Step 4:  To determine M_u2  and M_u   from Eqs. 4.4 and 4.1, respectively.

(b)  Use of tables of SP-16 

 As mentioned earlier Tables 45 to 56 are needed for the doubly reinforced beams. First, the needed parameters d'/d, p_t and p_c are calculated. Thereafter, M_u/bd² is computed in two stages: first, using  d'/d and p_t and then using  d'/d and p_c . The lower value of  M_u  is the moment of resistance of the beam.

4.8.7   Practice Questions and Problems with Answers  

Q.1: When do we go for doubly reinforced beams ?
 A.1: The depth of the beams may be restricted for architectural and/or functional requirements. Doubly reinforced beams are designed if such beams of restricted depth are required to resist moment more that its  M_{u, lim}. 

Q.2: Name three situations other than doubly reinforced beams, where the compression reinforcement is provided.
 A.2: Compression reinforcement is provided when:

(i) Some sections of a continuous beam with moving loads undergo change of sign of the bending moment which makes compression zone as tension zone, 

(ii) the ductility requirement has to be satisfied,

(iii) the reduction of long term deflection is needed.

Q.3: State the two types of problems of doubly reinforced beams specifying the given data and the values to be determined in the two types of problems.
 A.3: The two types of problems are: (i)  Design type of  problems and (ii) Analysis type of problems

(i)  Design type of problems:  The given data are  b, d, D, f_ck, f_y and  M_u .  It is required to determine  A_scand  A_st.  

(ii)  Analysis type of problems:  The given data are   b, d, D, fck, f_y,  A_sc  and  A_st.  It is required to determine the  Mu of the beam.

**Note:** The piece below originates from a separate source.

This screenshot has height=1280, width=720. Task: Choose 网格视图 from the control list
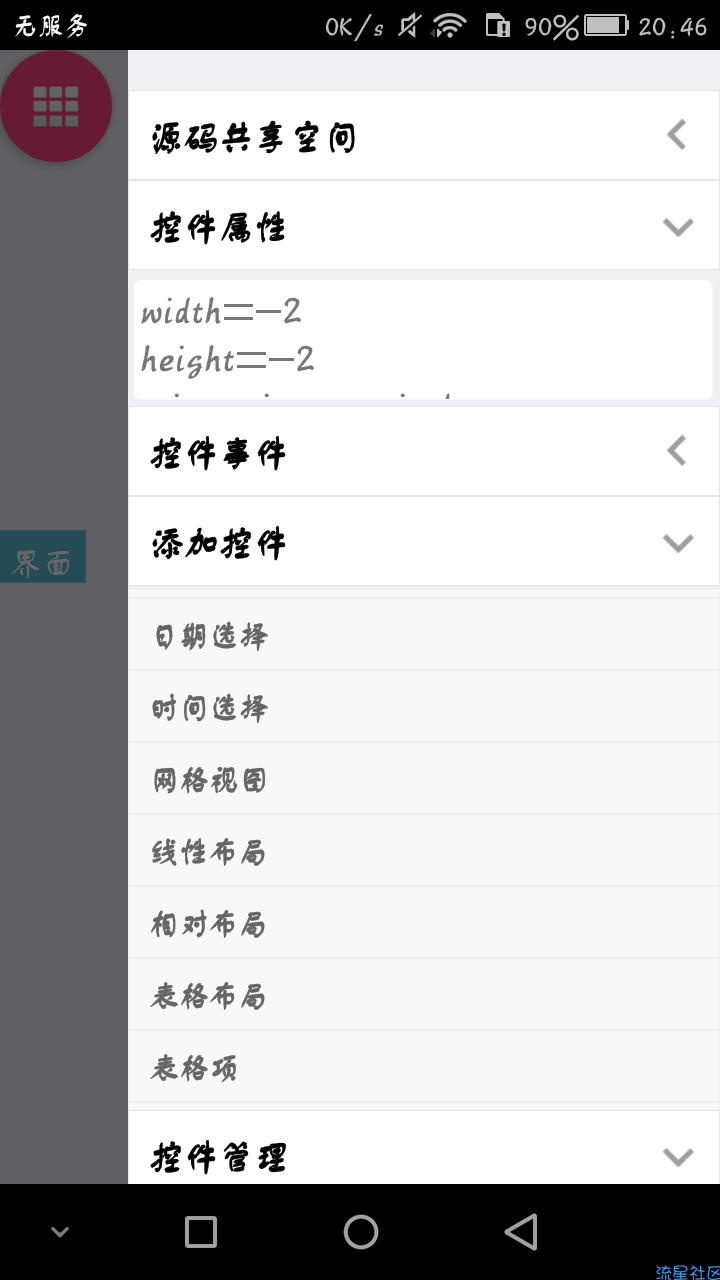pyautogui.click(x=424, y=779)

Q.4: Name the two methods of solving the two types of problems.
 A.4: The two methods of solving the two types of problems are:  (i)   Direct computation method, and (ii)  Use of tables of SP-16. 

Summary of this Lesson  

Lesson 8 derives the governing equations of the doubly reinforced beams explaining different assumptions and situations when they are needed. The methods of determination of compressive stress in steel are illustrated. The two types of problems and the different steps of solution of them by two different methods are explained.